[PATCH v7 0/5] zram/zsmalloc promotion

From: Minchan Kim
Date: Wed Aug 21 2013 - 02:16:14 EST


It's 7th trial of zram/zsmalloc promotion.
I rewrote cover-letter totally based on previous discussion.

The main reason to prevent zram promotion was no review of
zsmalloc part while Jens, block maintainer, already acked
zram part.

At that time, zsmalloc was used for zram, zcache and zswap so
everybody wanted to make it general and at last, Mel reviewed it
when zswap was submitted to merge mainline a few month ago.
Most of review was related to zswap writeback mechanism which
can pageout compressed page in memory into real swap storage
in runtime and the conclusion was that zsmalloc isn't good for
zswap writeback so zswap borrowed zbud allocator from zcache to
replace zsmalloc. The zbud is bad for memory compression ratio(2)
but it's very predictable behavior because we can expect a zpage
includes just two pages as maximum. Other reviews were not major.
http://lkml.indiana.edu/hypermail/linux/kernel/1304.1/04334.html

Zcache doesn't use zsmalloc either so zsmalloc's user is only
zram now so this patchset moves it into zsmalloc directory.
Recently, Bob tried to move zsmalloc under mm directory to unify
zram and zswap with adding pseudo block device in zswap(It's
very weired to me) but he was simple ignoring zram's block device
(a.k.a zram-blk) feature and considered only swap usecase of zram,
in turn, it lose zram's good concept.

Mel raised an another issue in v6, "maintainance headache".
He claimed zswap and zram has a similar goal that is to compresss
swap pages so if we promote zram, maintainance headache happens
sometime by diverging implementaion between zswap and zram
so that he want to unify zram and zswap.

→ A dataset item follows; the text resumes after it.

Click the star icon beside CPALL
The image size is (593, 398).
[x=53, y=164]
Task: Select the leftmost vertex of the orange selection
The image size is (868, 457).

For it, he want zswap
to implement pseudo block device like Bob did to emulate zram so
zswap can have an advantage of writeback as well as zram's benefit.
But I wonder frontswap-based zswap's writeback is really good
approach for writeback POV. I think that problem isn't only
specific for zswap. If we want to configure multiple swap hierarchy
with various speed device such as RAM, NVRAM, SSD, eMMC, NAS etc,
it would be a general problem. So we should think of more general
approach. At a glance, I can see two approach.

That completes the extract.